For a number of years, there was a dispute about whether restrictive dress codes or policies governing the physical appearance of employees were valid under the Charter. Courts held that employers were entitled to adopt such policies if they were reasonable and were designed to protect the health and safety of the employees or the public and/or the legitimate interests of the business, even if they restricted the employees’ freedom of expression. Mere preferences expressed by customers could not be used to support such restrictions, however. For example, the case law established that a company would be justified in prohibiting tattoos having sexist or racist connotations, or inciting to violence, or which promoted drugs or alcohol, or were of an offensive nature. The controversy surrounding that issue now appears to be resolved, and it must be admitted that in recent years, tattooing, indeed even body piercing, have become quite current and commonplace practices.
But what of policies that address new concerns in our society? At the present time, issues dealing, among other things, with environmental protection, animal rights and health, are being discussed more than ever before.
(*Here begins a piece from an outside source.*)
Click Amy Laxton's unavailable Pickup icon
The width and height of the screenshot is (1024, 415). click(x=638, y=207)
Would employers be justified in adopting policies affecting the rights of its employees, on the grounds that such policies are reacting to current issues confronting society?
Such policies might, for example, preclude single-use plastic or cardboard items in the workplace or prohibit “lunches” that are not vegetarian, vegan or “zero-waste”. Such policies might also authorize employers to pay premiums to those of its employees using public transportation or bicycles to travel to and from the office, or to confer benefits on non-smoking employees, who never take “cigarette breaks”.
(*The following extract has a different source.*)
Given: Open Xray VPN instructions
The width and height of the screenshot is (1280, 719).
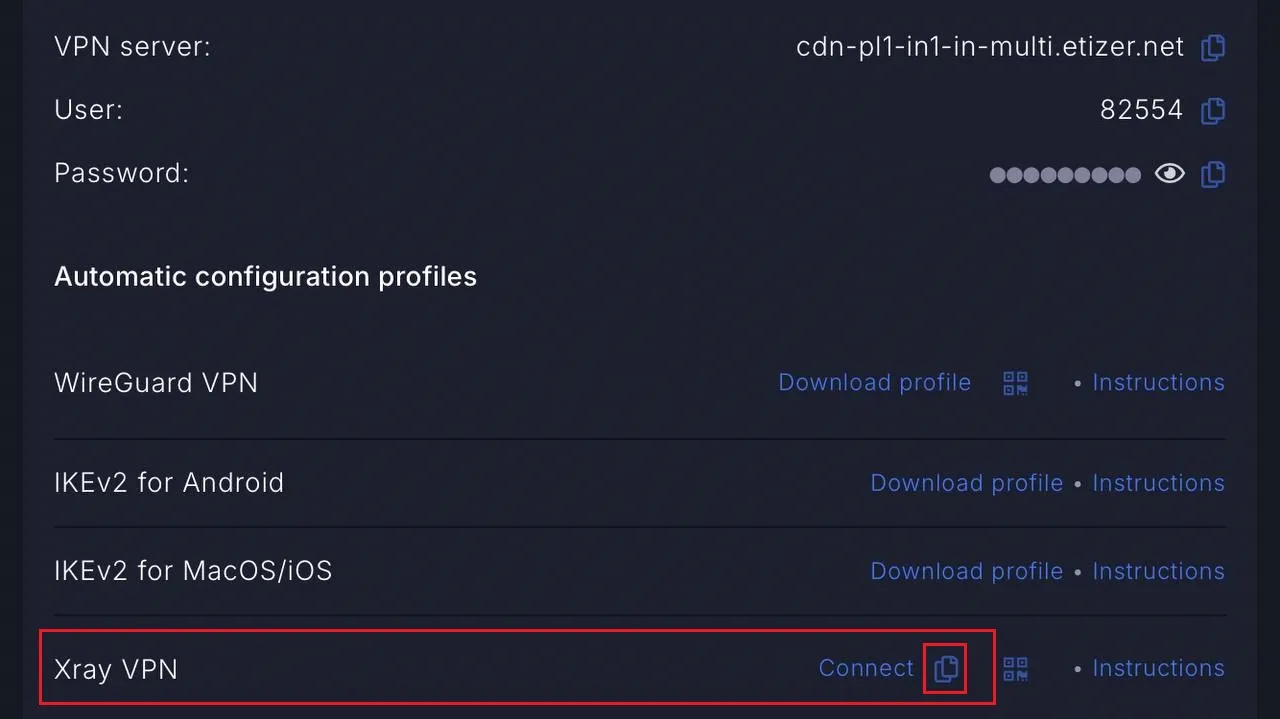Looking at the screenshot, I should [1158, 668].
For employers to lay down policies that promote particular ideologies and lifestyles among their employees, or which confer benefits on some of their workers on the basis of their personal habits of daily living, may well spawn new controversies. Any such policy could eventually be contested, notably by way of complaints to the Commission des droits de la personne et des droits de la jeunesse, alleging interference with one or other right guaranteed by the Charter. Disconcerted employees could invoke their right to privacy, a right that protects their limited sphere of personal autonomy, where certain intrinsically personal and private choices are made, or their right to equality, since the effect of such policies would be to treat employees differently from one another.
On the other hand, employers could contend that, by adopting such a policy, they are not interfering with any rights contemplated by section 10 of the Charter, namely, race, colour, sex, pregnancy, sexual orientation, civil status, age, language, ethnic or national origin or a handicap, with the result that the impugned policy does not give rise to any discriminatory distinction, exclusion or preference.
Since each party will have its legitimate arguments to assert, the legal validity of any such policy will certainly have to be determined on a case-by-case basis. The courts will therefore be tasked with deciding such disputes in due course.
1 Charter of Human Rights and Freedoms, CQLR, c. C-12.